In the end, it seems that the reformations to the drug price scheme will likely be based on the structure that the expenditure for drug price compensation for innovative new drugs will be financed from savings to be made from the revised drug price post-management system.

In that case, the merits and demerits of the drug price system reform or the extent of its impact may vary considerably from one pharmaceutical company to another, or from one product to another. Therefore, it is necessary for pharmaceutical companies to continuously monitor, and find countermeasures against, policy trends across the drug price system including not only details like compensation measures for innovative new drugs, but also measures to reform drug price post-management system.

II. EXPEDITED LISTING PROCESS FOLLOWING EXPANSION OF SCOPE FOR PE-EXEMPTED MEDICINES

A. Accelerated Listing of a Pediatric Drug

On December 23, 2022, the Health Insurance Review and Assessment Service (the “HIRA”) revised the Regulations on Criteria and Procedures for Evaluation of Drugs (effective from January 1, 2023). Under the revised regulation, PE may now be omitted for any anti-cancer or rare diseases drug or used for children that has no drug or treatment with an equivalent therapeutic position and is proven clinically to meaningfully improve the quality of life and has a small target group of patients.

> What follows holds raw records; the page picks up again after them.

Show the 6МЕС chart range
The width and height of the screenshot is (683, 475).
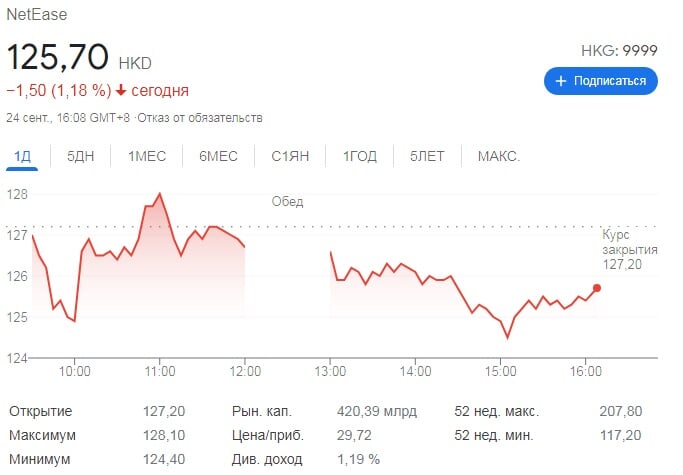218,156
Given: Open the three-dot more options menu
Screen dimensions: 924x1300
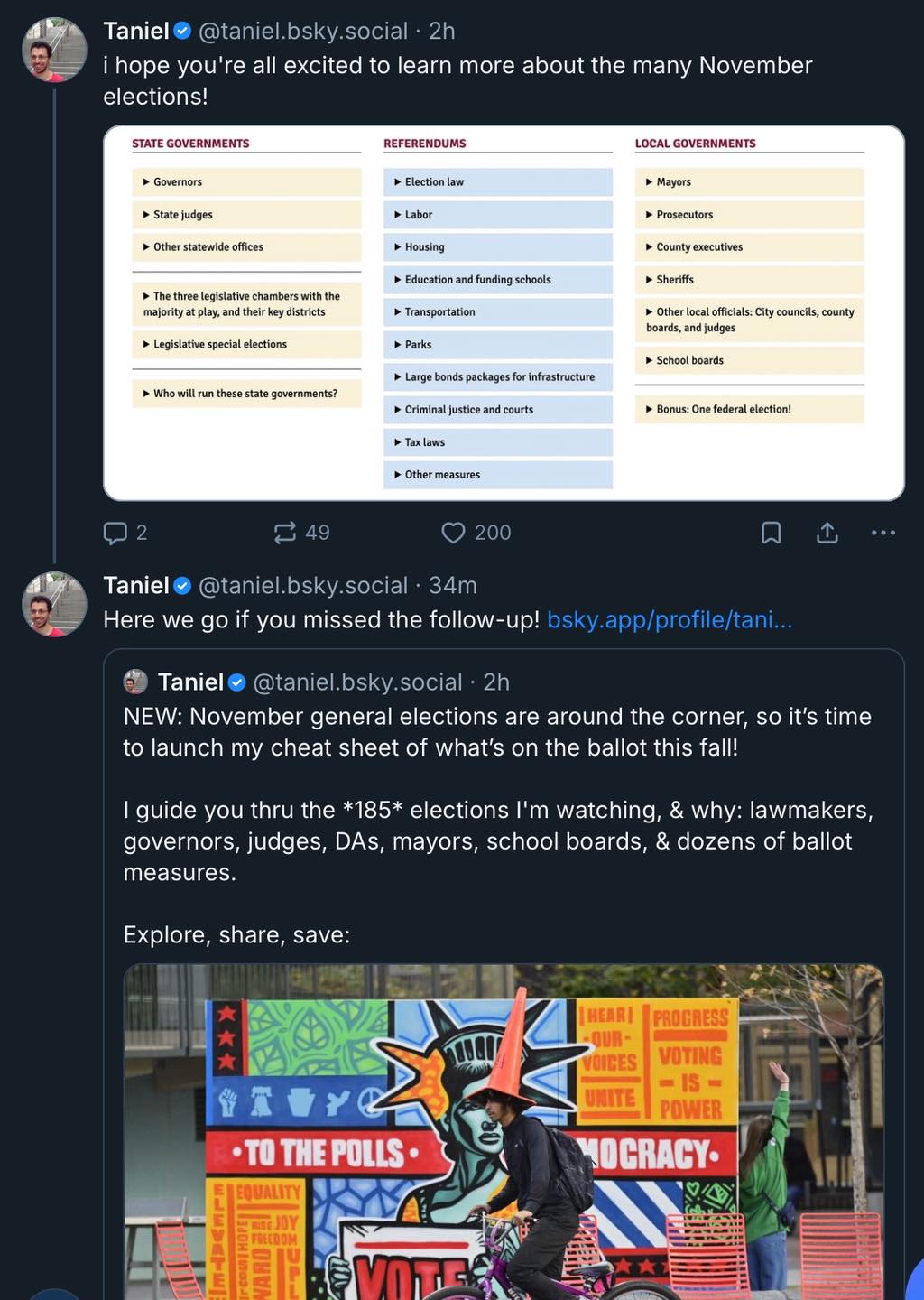Looking at the screenshot, I should pyautogui.click(x=883, y=533).
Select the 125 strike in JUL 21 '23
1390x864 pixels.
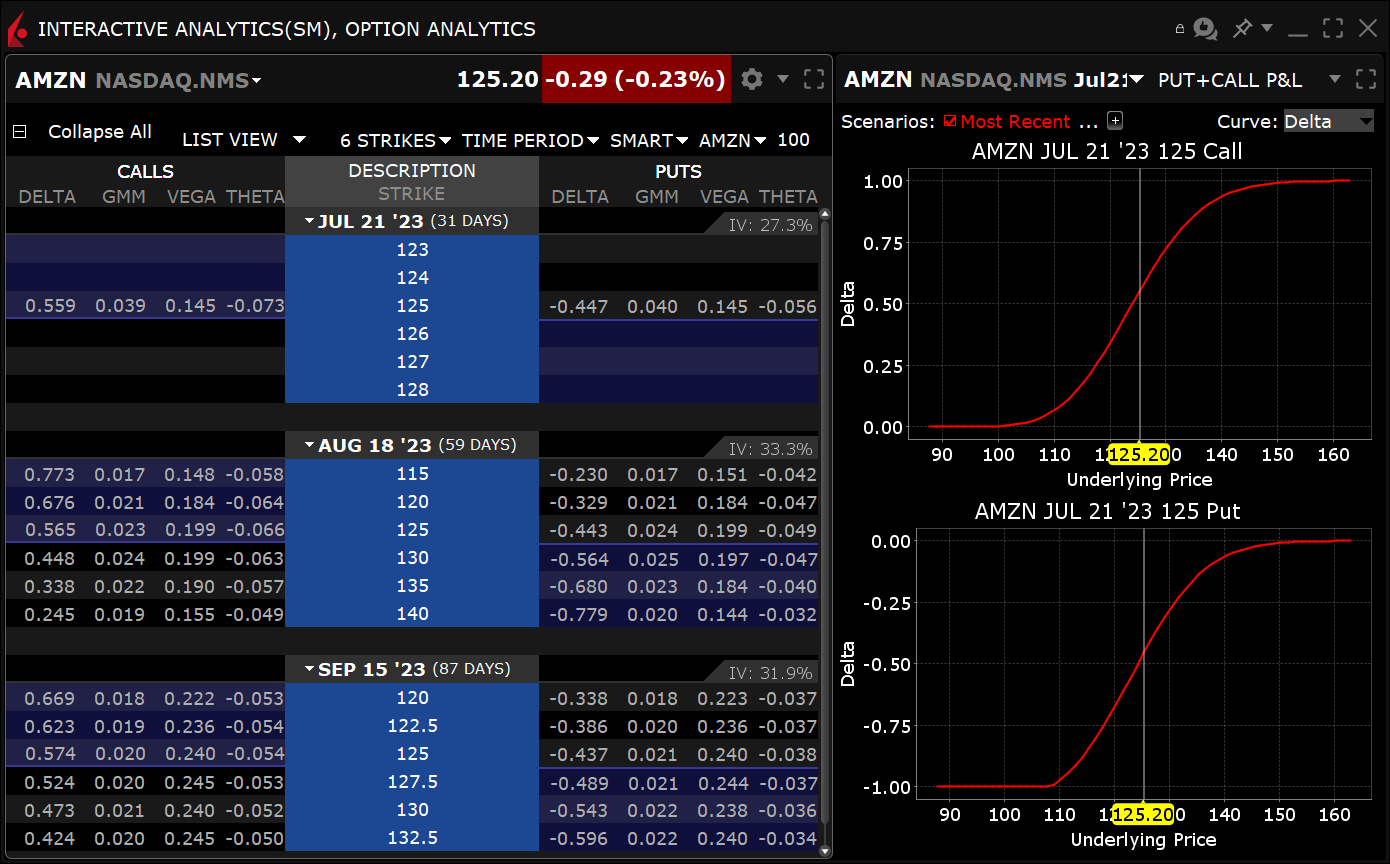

Such drug can now be listed at a price equal to or below the lowest overseas referencing price without having to go through PE.

The revision above was applied for the first time and a pediatric drug was listed on May 1. This drug is used for the treatment of hypophosphatemic (XLH) rickets and osteomalacia, and patients who are aged 1-18 years who have been using the existing treatment (active vitamin D) for more than 6 months without improvements may be eligible for medical care benefits.

The dossier of the drug was submitted on January 2, 2023, and the drug was finally listed in only four months, completing all procedures including the deliberation by the HIRA, the Drug Reimbursement Evaluation Committee (the “DREC”), and the drug price negotiation with the National Health Insurance Service.

With respect to the above drug, an application was first submitted in March 2021. According to the evaluation standards at that time, it could not be listed due to reasons including PE, so the pharmaceutical company voluntarily withdrew the application.

However, the scope of PE exemption was expanded, effective January 1, 2023, and it became possible for such drug to be listed. The drug was placed on the DREC table just over a month after a re-application in particular because the relevant review had been completed to a large extent in advance through continuous consultation with the HIRA.

B. Proposal for Expedited Listing of Drugs

As Article 6-2(1) of the Regulations on Criteria and Procedures for Evaluation of Drugs regarding the scope of PE exemption is revised, some pediatric drugs that meet certain requirements are able to omit PE. However, the new prerequisite of a small number of target patients has indeed been under the criticism that the above revision is contrary to the original purpose of reformation, which is to widen the scope of PE-exempt drugs.

However, given that a pediatric drug, which was not originally considered as a PE-exempted drug was recognized as a PE-exempted drug and listed promptly in about 4 months as a result of such revision, the revision can be assessed as having some effects of deregulation.

From the Government’s perspective, it would be difficult to overlook the fact that public demand for an accelerated listing of rare anticancer and disease drugs is getting stronger. Therefore, we can expect that discussions related to the scope of PE-exempted drugs will continue in the future.

Pharmaceutical companies should systematically demand reasonable improvements to set the scope of PE-exempted drugs, and find a strategic approach in their method of filling out the dossier to expedite listing and continuously communicate with the HIRA.